- [Task statement]:
Return verbatim the lines that run from the one holding "466x373 pixels. How" to the end of the listing, both ends included, without the pictures.

- [Data to examine]:
========================
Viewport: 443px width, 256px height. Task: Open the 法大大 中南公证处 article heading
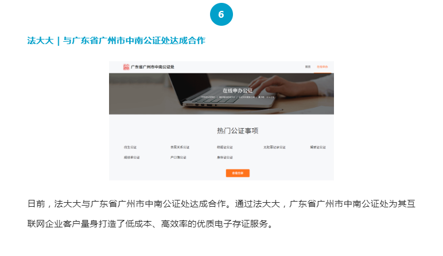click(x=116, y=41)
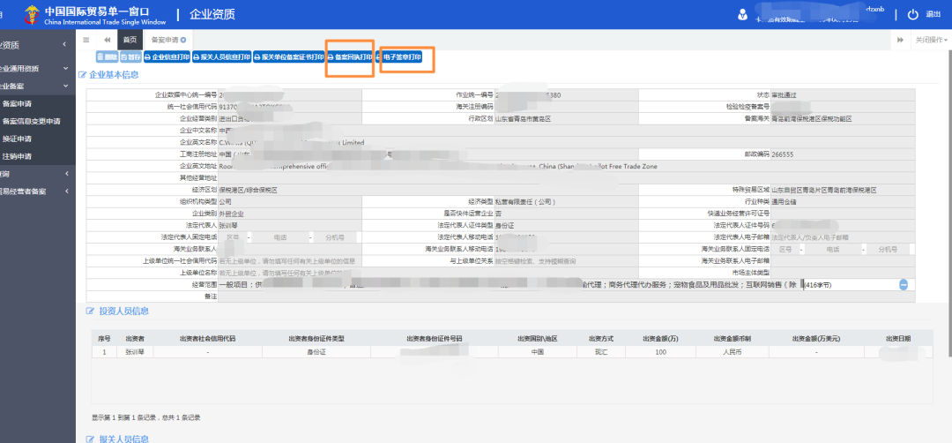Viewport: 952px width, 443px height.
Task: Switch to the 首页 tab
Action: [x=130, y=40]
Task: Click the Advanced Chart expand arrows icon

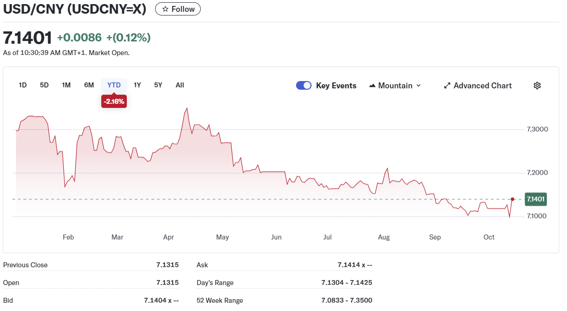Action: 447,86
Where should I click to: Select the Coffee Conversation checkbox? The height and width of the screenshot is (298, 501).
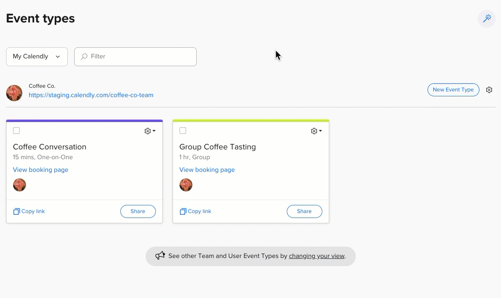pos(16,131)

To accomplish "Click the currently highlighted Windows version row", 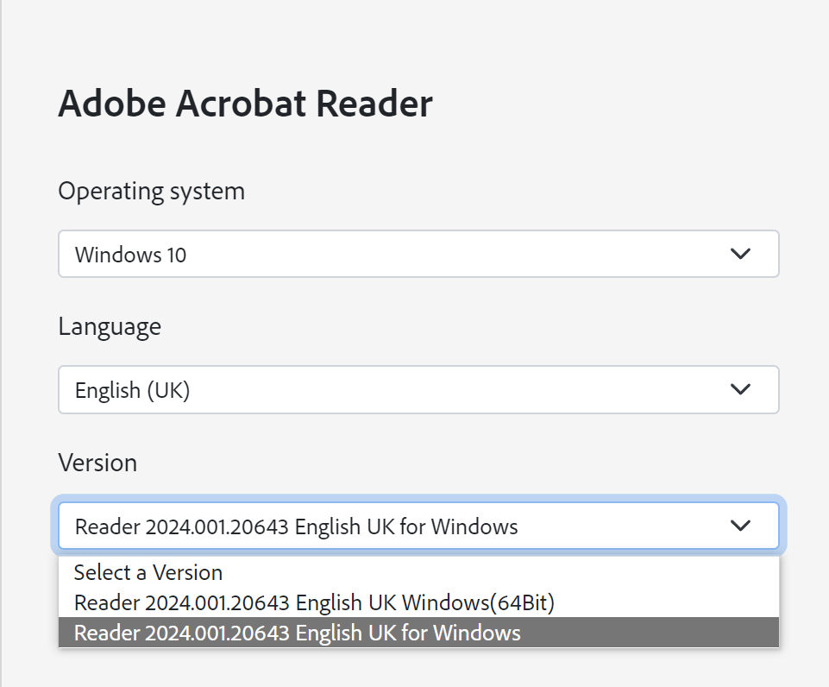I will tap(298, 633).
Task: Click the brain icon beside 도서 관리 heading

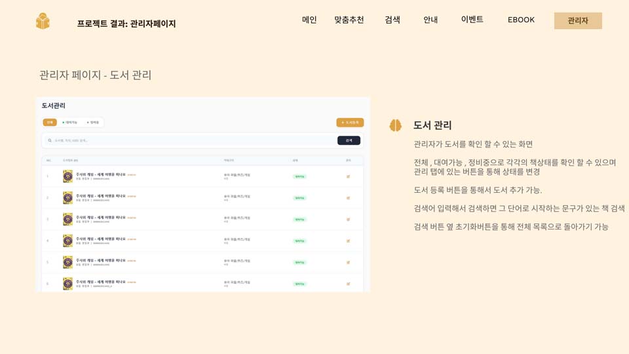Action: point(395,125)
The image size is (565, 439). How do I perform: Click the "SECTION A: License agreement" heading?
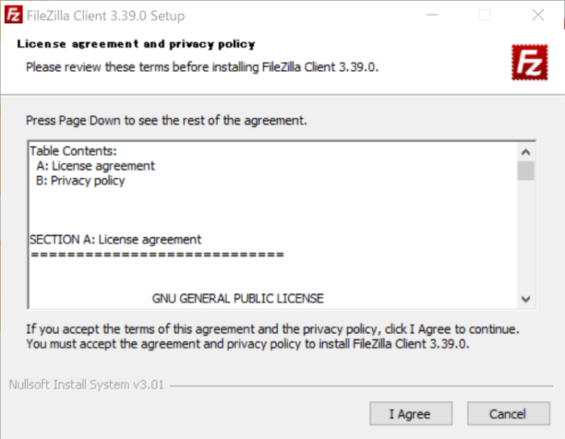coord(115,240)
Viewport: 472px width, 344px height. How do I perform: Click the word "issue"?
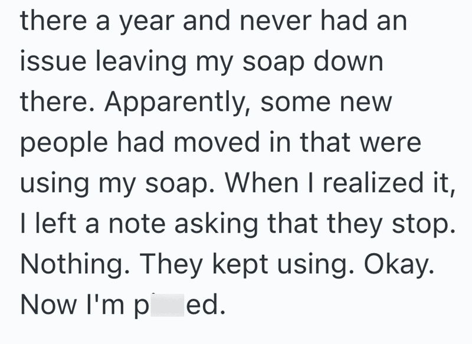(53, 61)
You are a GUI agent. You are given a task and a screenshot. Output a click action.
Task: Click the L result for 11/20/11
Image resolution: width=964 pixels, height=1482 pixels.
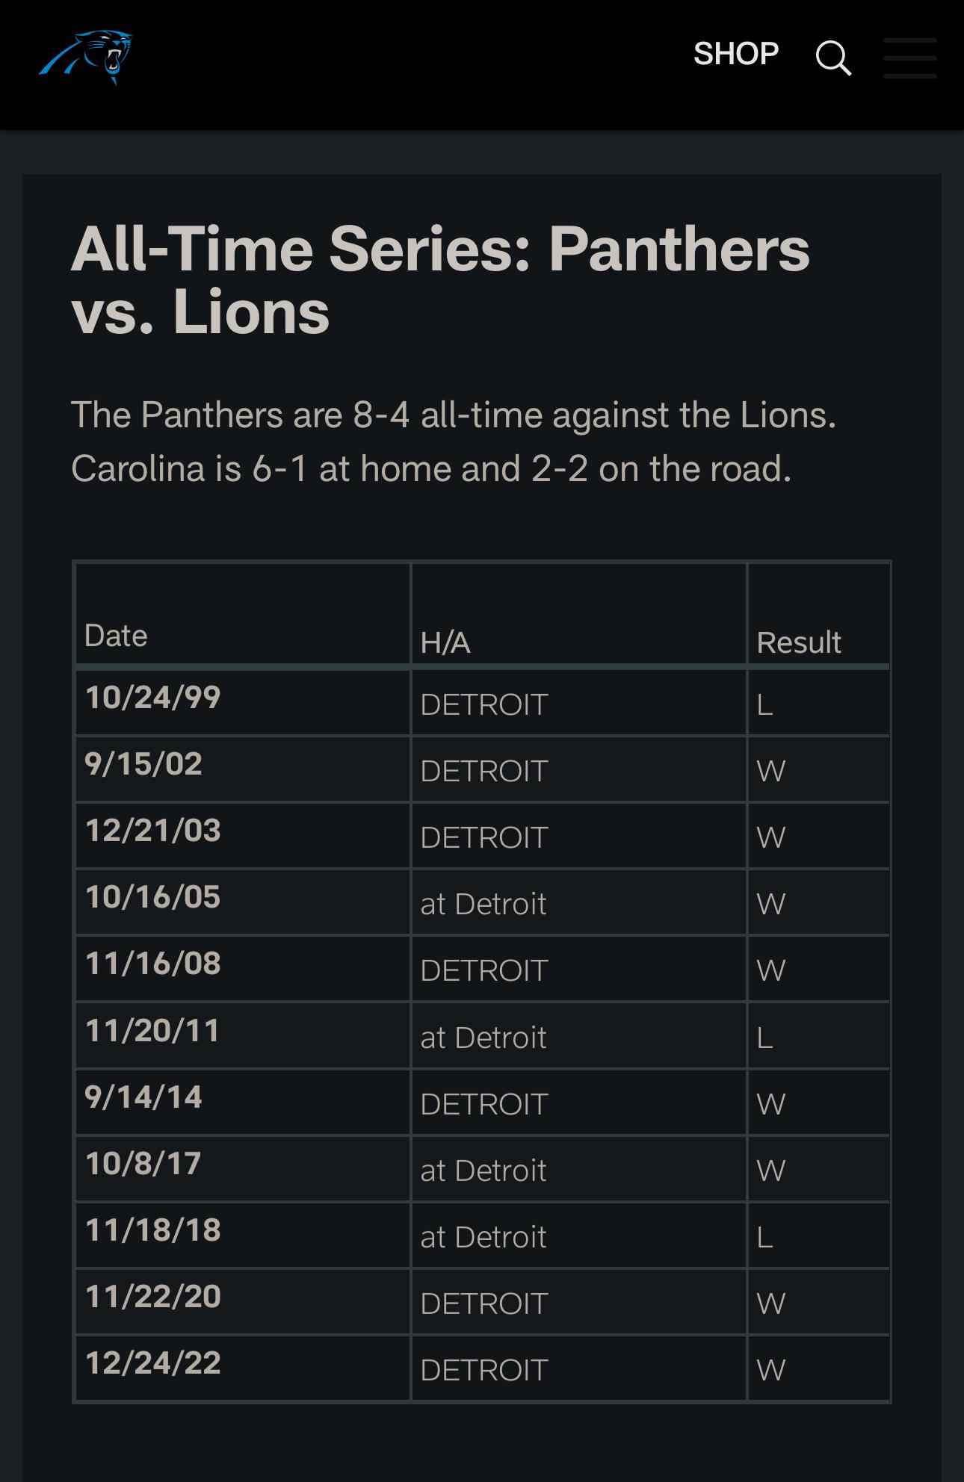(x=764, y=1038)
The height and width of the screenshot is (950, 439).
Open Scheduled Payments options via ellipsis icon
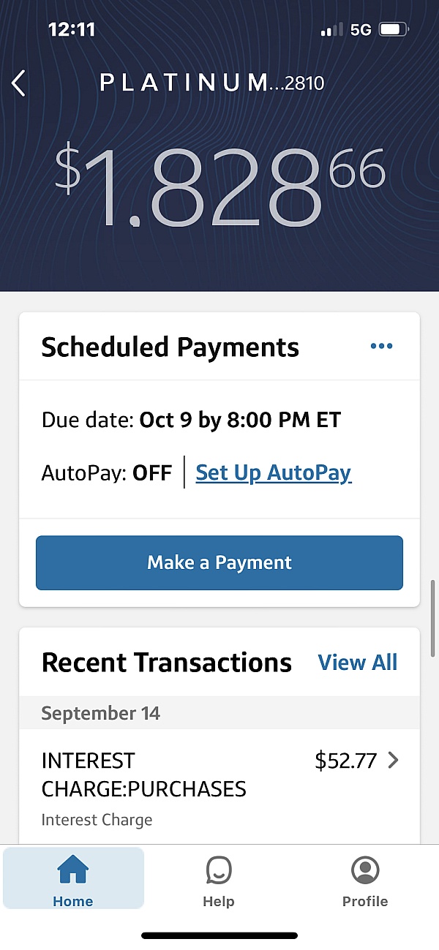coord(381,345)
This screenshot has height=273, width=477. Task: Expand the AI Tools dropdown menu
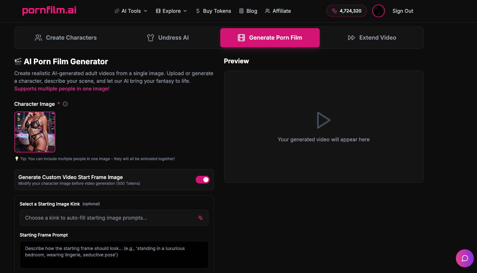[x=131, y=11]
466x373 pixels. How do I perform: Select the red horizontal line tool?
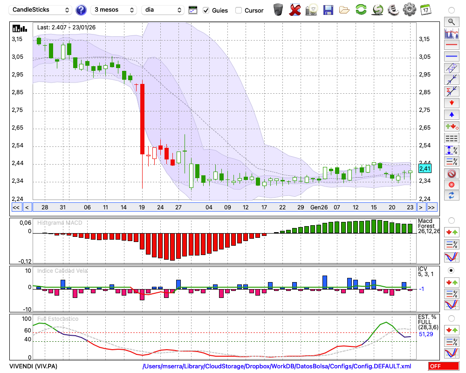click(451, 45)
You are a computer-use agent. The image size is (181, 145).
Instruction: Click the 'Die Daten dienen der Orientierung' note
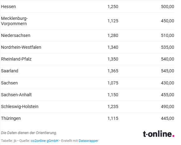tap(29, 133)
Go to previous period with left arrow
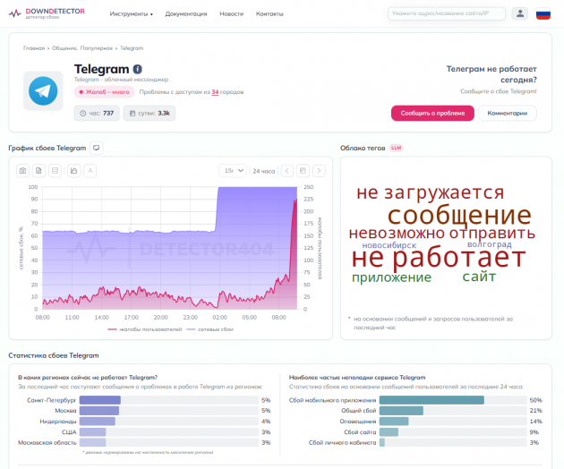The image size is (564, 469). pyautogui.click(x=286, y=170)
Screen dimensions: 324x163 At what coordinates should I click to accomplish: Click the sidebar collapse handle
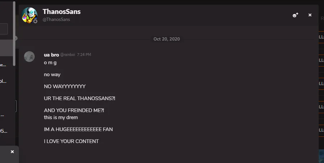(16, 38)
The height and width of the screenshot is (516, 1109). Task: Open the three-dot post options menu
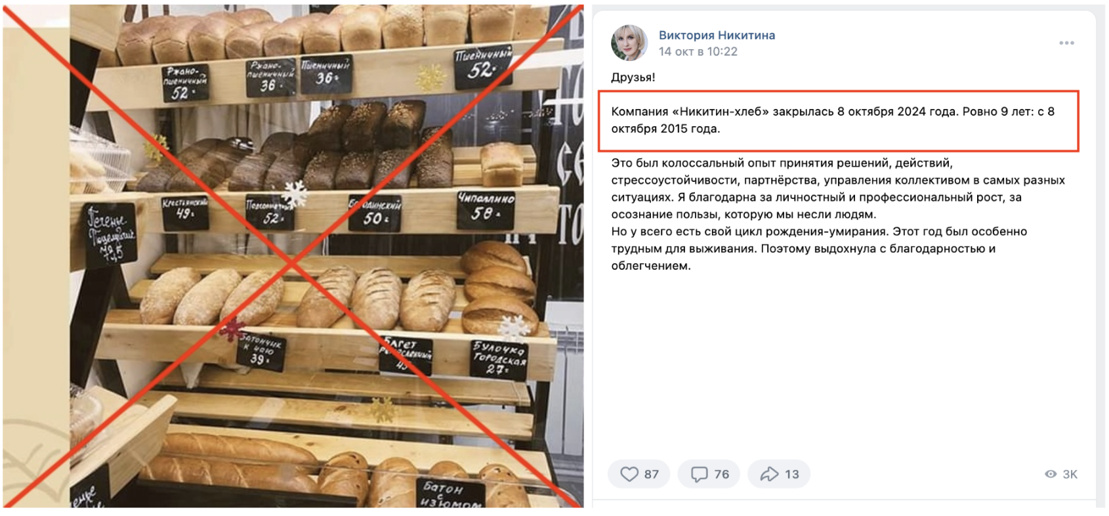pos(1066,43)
========================
- [Written solution]:
466x373 pixels. How do I perform: Select the red horizontal line tool?
click(451, 45)
You are a computer-use agent. The image size is (181, 145).
Instruction: Click the 'Die Daten dienen der Orientierung' note
tap(29, 133)
Go to previous period with left arrow
The image size is (564, 469). pyautogui.click(x=286, y=170)
Screen dimensions: 324x163 At what coordinates should I click to accomplish: Click the sidebar collapse handle
(16, 38)
The height and width of the screenshot is (516, 1109). Task: Open the three-dot post options menu
pos(1066,43)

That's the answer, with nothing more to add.